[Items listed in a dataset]
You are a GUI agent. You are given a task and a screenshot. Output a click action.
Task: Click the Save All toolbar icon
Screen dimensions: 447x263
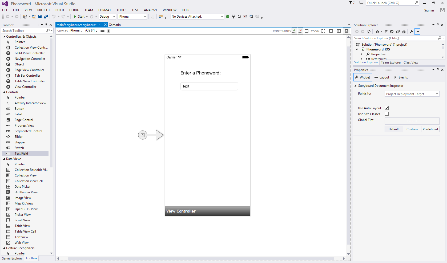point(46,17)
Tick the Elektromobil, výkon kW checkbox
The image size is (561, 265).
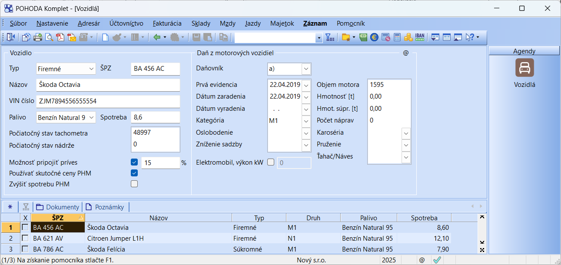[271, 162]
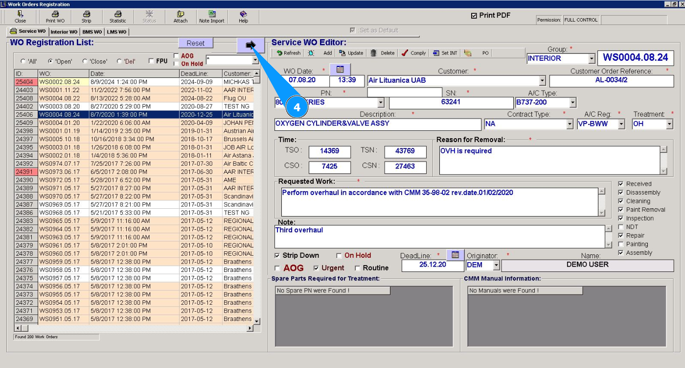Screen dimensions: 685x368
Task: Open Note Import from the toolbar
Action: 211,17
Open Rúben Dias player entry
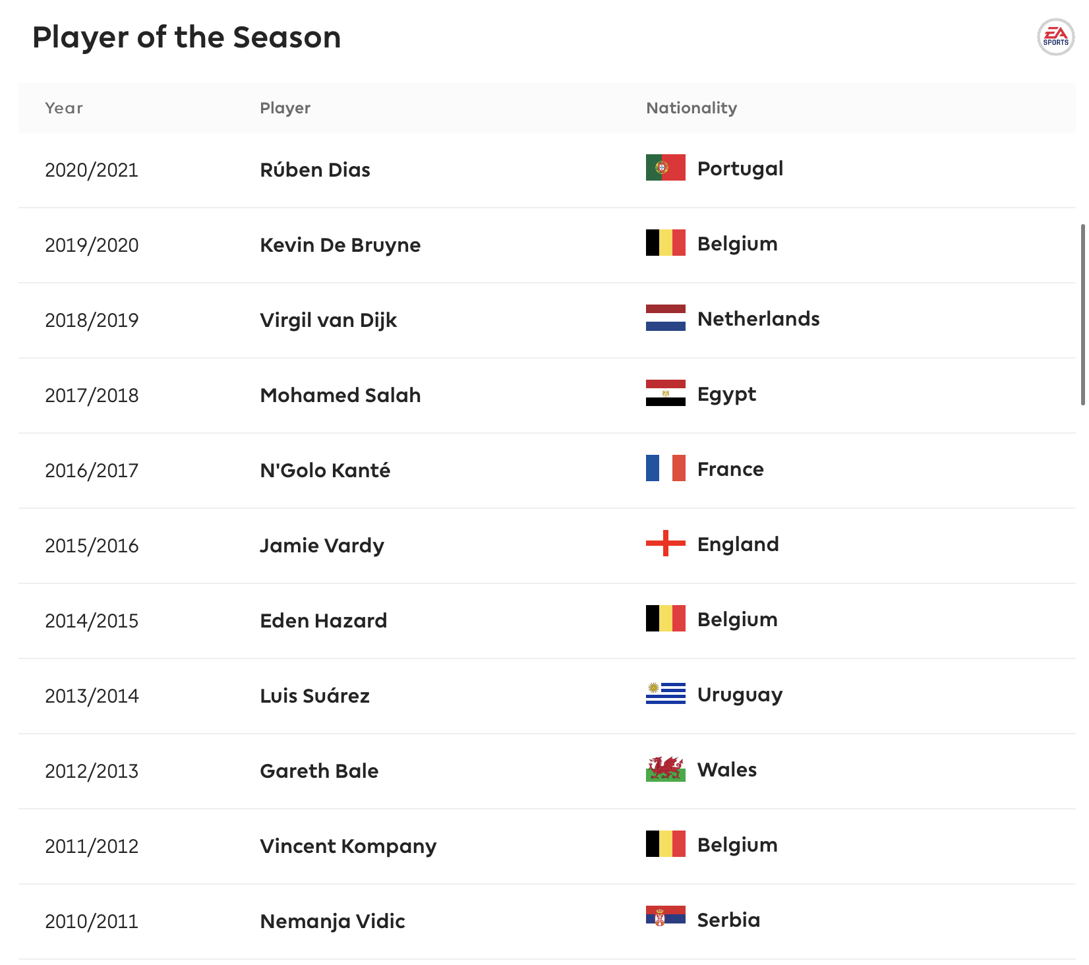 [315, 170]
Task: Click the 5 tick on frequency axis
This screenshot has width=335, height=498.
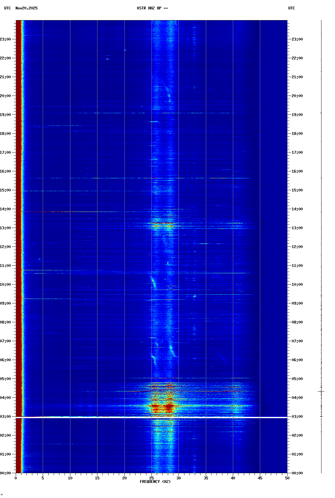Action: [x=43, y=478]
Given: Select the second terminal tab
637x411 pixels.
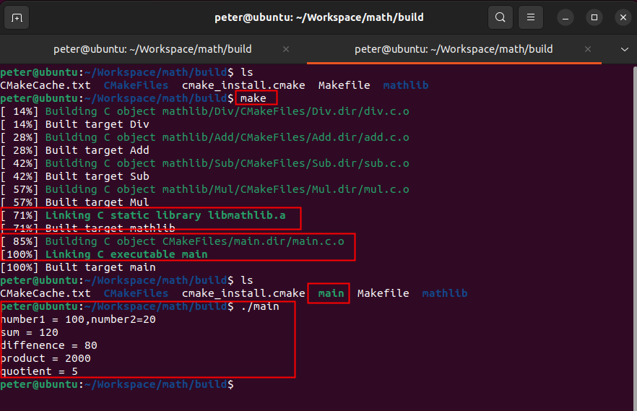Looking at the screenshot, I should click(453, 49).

PROBLEM TO WORK ON –
All pictures are to be skipped. Output, word for word, the lines in the data above starting at the line containing "Screen dimensions: 447x263" and ending at the line containing "Task: Click the 5 tick on frequency axis".

SOLVED EXERCISE –
Screen dimensions: 447x263
point(46,17)
Tick the Elektromobil, výkon kW checkbox
The image size is (561, 265).
[271, 162]
Screen dimensions: 685x368
Task: Open Note Import from the toolbar
Action: 211,17
Open Rúben Dias player entry
 [315, 170]
Task: Click the 5 tick on frequency axis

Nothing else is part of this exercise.